[DATA TO PROCESS]

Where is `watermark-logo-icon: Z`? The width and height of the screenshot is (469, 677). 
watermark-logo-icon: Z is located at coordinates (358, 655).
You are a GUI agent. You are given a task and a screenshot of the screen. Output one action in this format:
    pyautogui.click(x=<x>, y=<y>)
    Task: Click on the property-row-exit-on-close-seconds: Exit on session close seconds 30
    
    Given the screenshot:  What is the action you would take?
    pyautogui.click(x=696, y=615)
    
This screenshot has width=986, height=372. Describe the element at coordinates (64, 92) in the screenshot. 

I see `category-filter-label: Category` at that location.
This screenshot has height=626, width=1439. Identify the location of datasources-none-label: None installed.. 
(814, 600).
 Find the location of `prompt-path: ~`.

[/DATA TO PROCESS]

◆ **PROBLEM STATEMENT**
Can you reproduce all of the lines above word for word, keeping every character, space, and line break unchanged?

◆ **REPLY**
Where is `watermark-logo-icon: Z`? The width and height of the screenshot is (469, 677). 
watermark-logo-icon: Z is located at coordinates (358, 655).
You are a GUI agent. You are given a task and a screenshot of the screen. Output one action in this format:
    pyautogui.click(x=<x>, y=<y>)
    Task: Click on the property-row-exit-on-close-seconds: Exit on session close seconds 30
    
    Given the screenshot:  What is the action you would take?
    pyautogui.click(x=696, y=615)
    
This screenshot has width=986, height=372. Describe the element at coordinates (64, 92) in the screenshot. 

I see `category-filter-label: Category` at that location.
This screenshot has height=626, width=1439. Identify the location of datasources-none-label: None installed.. 
(814, 600).
 Find the location of `prompt-path: ~`.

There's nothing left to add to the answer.